## What is expected
Look through the material below and copy every line containing the word "Автоматизация".

## Records shown
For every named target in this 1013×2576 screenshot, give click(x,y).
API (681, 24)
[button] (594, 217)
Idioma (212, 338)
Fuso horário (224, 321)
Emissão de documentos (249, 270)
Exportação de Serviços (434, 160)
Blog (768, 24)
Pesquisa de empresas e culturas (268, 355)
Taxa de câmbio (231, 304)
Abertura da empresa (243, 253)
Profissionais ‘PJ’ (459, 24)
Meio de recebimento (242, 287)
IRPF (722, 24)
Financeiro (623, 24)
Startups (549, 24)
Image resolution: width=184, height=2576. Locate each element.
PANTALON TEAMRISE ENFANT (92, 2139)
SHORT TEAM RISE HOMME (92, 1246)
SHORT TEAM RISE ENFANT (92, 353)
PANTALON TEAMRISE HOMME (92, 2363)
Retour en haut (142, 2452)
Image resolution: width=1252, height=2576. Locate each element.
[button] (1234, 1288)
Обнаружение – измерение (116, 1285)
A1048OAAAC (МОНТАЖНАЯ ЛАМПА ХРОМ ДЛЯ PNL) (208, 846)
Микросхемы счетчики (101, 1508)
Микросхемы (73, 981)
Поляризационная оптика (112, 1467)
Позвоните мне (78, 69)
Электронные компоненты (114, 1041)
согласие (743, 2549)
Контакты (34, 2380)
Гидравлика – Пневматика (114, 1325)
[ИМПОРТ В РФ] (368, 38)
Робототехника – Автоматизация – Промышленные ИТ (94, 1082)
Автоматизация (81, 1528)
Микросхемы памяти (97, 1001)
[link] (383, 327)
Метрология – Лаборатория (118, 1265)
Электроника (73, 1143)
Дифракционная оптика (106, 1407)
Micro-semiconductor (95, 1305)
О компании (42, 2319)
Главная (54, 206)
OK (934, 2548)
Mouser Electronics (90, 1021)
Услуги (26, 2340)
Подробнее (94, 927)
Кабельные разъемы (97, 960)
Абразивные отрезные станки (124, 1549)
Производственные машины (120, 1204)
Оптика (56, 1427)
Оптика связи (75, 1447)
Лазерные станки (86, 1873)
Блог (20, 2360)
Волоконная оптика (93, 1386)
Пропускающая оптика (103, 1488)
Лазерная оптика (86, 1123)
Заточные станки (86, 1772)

## Task output
Робототехника – Автоматизация – Промышленные ИТ (94, 1082)
Автоматизация (81, 1528)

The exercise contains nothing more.